Mr. Mealaktei, who was ousted as Phnom Penh’s top judge last year amid accusations of serious corruption at the municipal court leveled by Prime Minister Hun Sen, admitted during his trial to using the car to commute to work and take his family on a holiday, but appealed for leniency, saying he had a “good heart.”
The 60-year-old urged the court to downgrade the charge against him from embezzlement, which is punishable by up to 10 years in prison, to unlawful exploitation, which is punishable by up to five. He also enjoyed the support of deputy prosecutor Ek Sunreaksmey, who made such an impassioned case in Mr. Mealaktei’s defense—citing the erstwhile judge’s hemorrhoids and joblessness—that his own lawyer had little to add.

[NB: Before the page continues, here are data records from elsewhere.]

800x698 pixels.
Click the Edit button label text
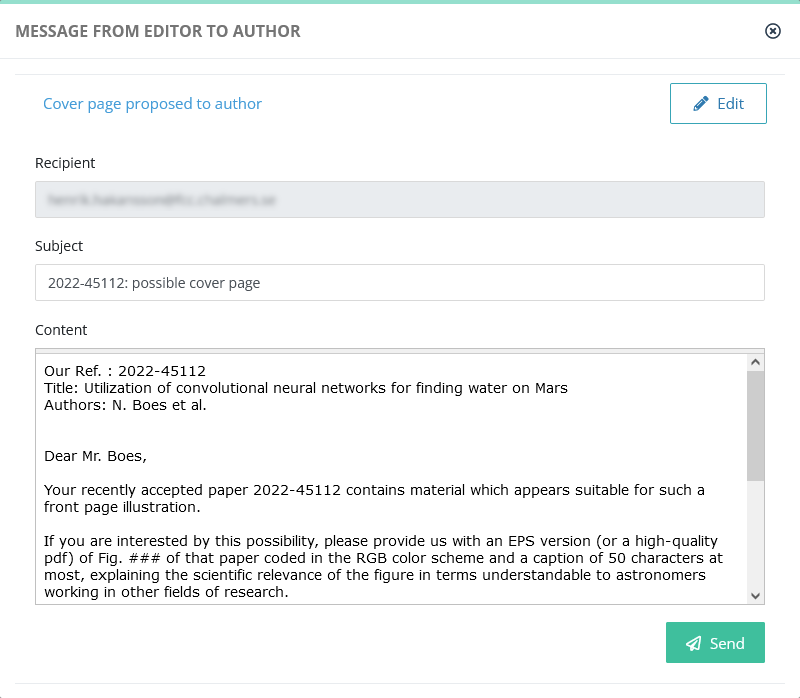point(730,104)
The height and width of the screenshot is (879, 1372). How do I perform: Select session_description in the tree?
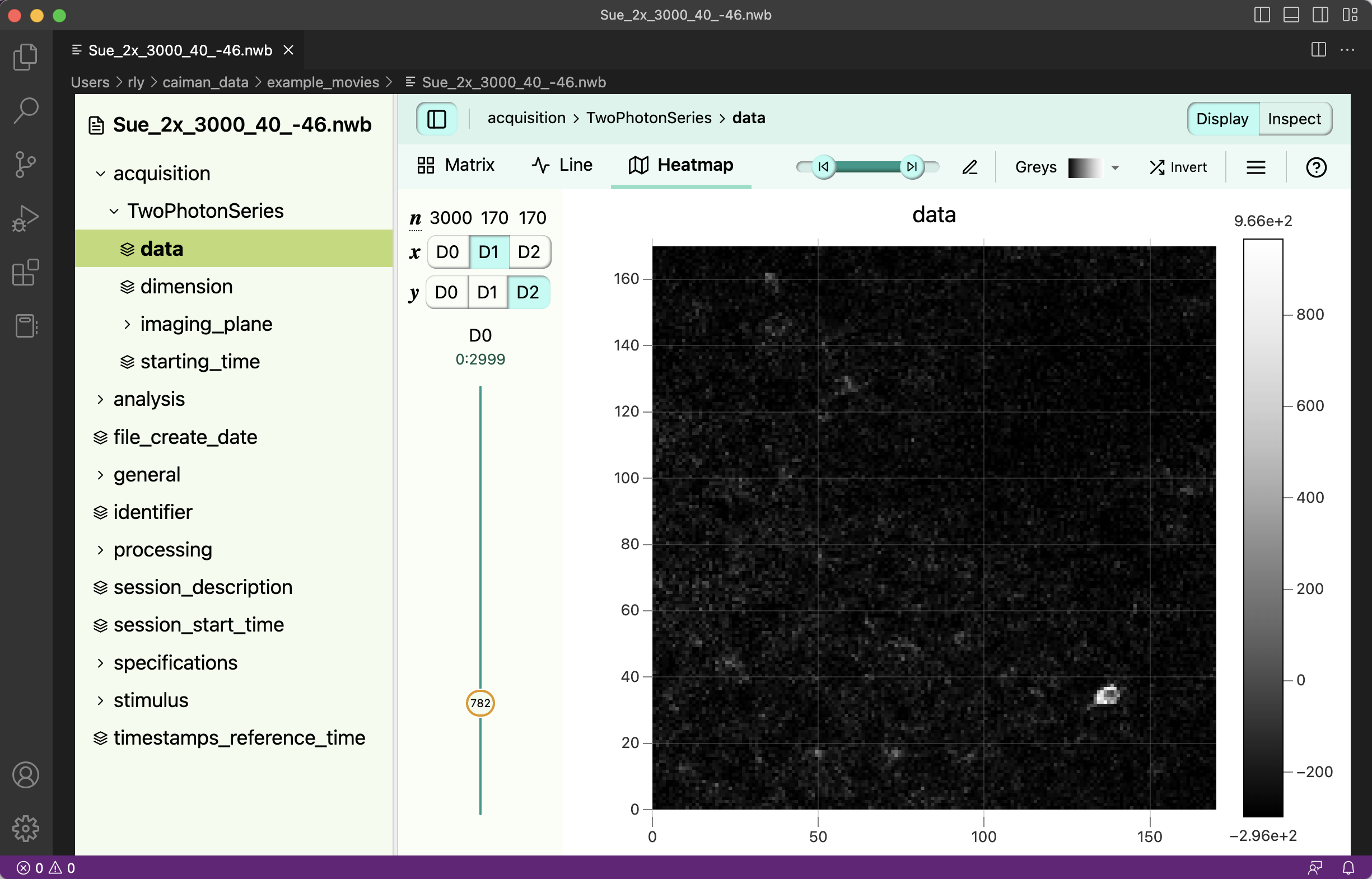(203, 587)
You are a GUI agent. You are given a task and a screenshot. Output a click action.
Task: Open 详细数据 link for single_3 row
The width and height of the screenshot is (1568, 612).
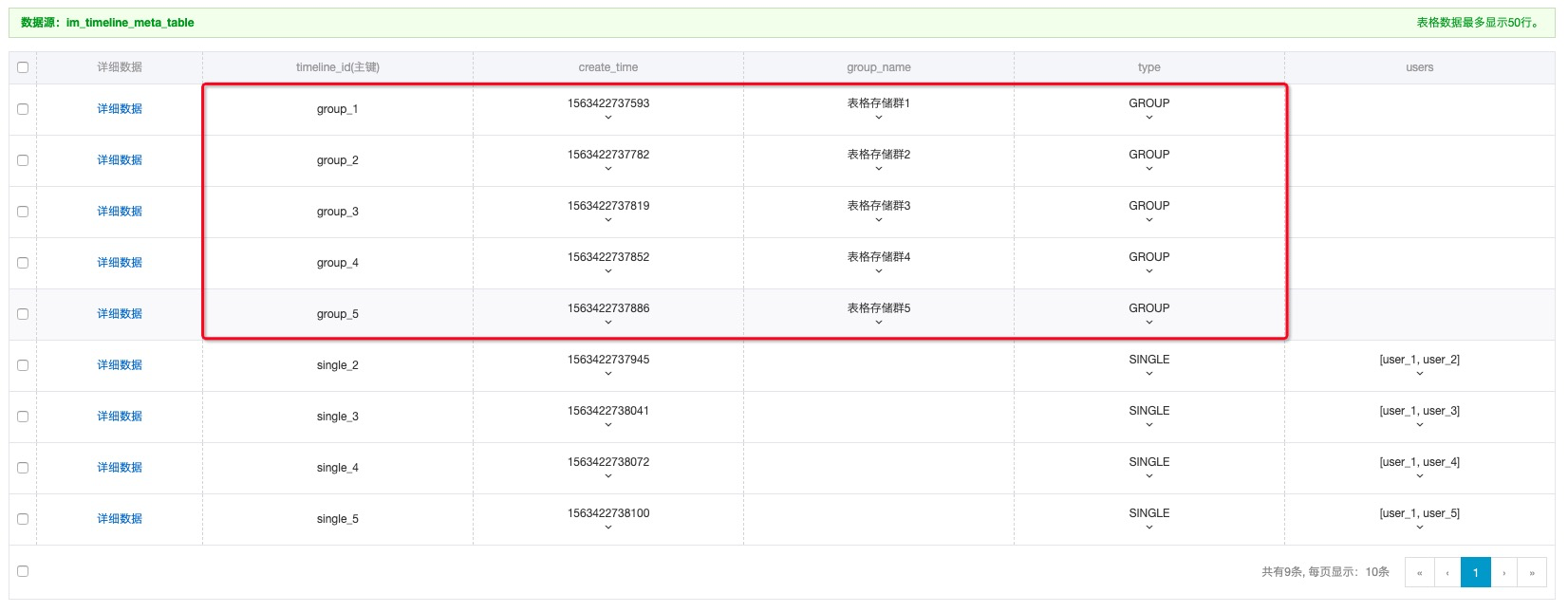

Yesterday afternoon, Presiding Judge Nguon Vuthy announced that the defendant would be spared the embezzlement charge and sent to prison for just two years for unlawful exploitation, with another year of the sentence suspended.
“The court sentences Mr. Ang Mealaktei to three years, but will enforce a jail term of only two years and a fine of five million riel,” or about $1,250, Judge Vuthy said.
In explaining his decision, the judge noted that the former court director never damaged the Audi in question, nor made any attempt to register the vehicle in his name.
Hurried out of the courthouse and escorted into a prison van, Mr. Mealaktei did not answer questions from reporters. His lawyer, Tep Panha, declined to comment on the ruling. “I will discuss with my client whether to appeal or not appeal,” he said.
Mr. Sunreaksmey, the deputy prosecutor, also declined to provide comment.
The announcement that Mr. Mealaktei had been fired from the Phnom Penh court was made just hours after the prime minister, in a public speech, suggested that court officials took a multimillion-dollar bribe in a high-profile case.
But since he was arrested by the Anti-Corruption Unit (ACU) in August, the case against him has been shrouded in secrecy and accusations of interference. At the time, government spokesman Phay Siphan called Mr. Mealaktei “the devil” and said the judge’s close friendship with ACU chairman Om Yentieng could bias the investigation.
An ACU official described Mr. Yentieng’s interrogations of Mr. Mealaktei as “friendly meetings” over lunch.
Contacted yesterday, Mr. Siphan said he was “not satisfied” with the decision to send Mr. Mealaktei to prison for only two years and said proceedings had been punctuated with “irregularities.”
Asked to elaborate, the spokesman said, “I don’t accuse anyone,” but singled out the prosecution’s actions as suspicious.
“The prosecutor asked the judge to make it [the sentence] lighter,” he said of Mr. Sunreaksmey. “Prosecutors are supposed to protect the public interest.”
“It’s a big question mark,” he said.
Am Sam Ath, technical supervisor for rights group Licadho, said Mr. Mealaktei’s relatively light sentence was unjust, but not surprising in view of the country’s notoriously corrupt judiciary.
“I think the court changed the charge from a felony to a misdemeanor because Mr. Ang Mealaktei is the former director of the Phnom Penh Municipal Court. If this case involved a normal person, the court would have convicted him of a felony,” he said.
Mr. Yentieng, the ACU chairman, declined to comment.